* _Exercise directions_:
Of the entries below, return only those lines from the line with "You are a GUI" to the line with "piaci (50, 1389)", exactly, both included.
*** Opening of Data ***
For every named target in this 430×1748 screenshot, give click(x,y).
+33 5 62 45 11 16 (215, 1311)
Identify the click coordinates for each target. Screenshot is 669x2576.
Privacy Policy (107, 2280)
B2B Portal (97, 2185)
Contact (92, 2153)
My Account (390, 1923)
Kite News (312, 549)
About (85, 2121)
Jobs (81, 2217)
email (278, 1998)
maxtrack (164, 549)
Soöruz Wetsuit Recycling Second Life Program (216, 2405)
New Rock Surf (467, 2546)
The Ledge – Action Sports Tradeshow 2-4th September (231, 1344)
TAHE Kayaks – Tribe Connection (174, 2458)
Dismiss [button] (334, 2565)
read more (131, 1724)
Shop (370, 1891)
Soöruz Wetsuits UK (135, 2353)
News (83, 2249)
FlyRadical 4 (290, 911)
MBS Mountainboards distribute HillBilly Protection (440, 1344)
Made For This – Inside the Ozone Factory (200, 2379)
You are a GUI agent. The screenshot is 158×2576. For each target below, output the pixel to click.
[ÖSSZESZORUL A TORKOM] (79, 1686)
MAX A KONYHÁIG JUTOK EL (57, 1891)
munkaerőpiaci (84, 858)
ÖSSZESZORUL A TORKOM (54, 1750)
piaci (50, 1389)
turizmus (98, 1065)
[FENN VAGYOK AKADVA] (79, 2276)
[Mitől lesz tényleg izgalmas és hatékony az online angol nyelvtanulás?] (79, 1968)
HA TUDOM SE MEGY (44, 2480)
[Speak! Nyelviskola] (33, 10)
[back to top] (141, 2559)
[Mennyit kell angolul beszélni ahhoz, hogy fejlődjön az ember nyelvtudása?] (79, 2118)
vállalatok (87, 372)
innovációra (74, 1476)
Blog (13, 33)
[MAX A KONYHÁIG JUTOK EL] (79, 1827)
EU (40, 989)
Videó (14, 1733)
*** Close of Data ***
* _Task output_:
You are a GUI agent. The screenshot is 158×2576. For each target below, output the pixel to click.
[ÖSSZESZORUL A TORKOM] (79, 1686)
MAX A KONYHÁIG JUTOK EL (57, 1891)
munkaerőpiaci (84, 858)
ÖSSZESZORUL A TORKOM (54, 1750)
piaci (50, 1389)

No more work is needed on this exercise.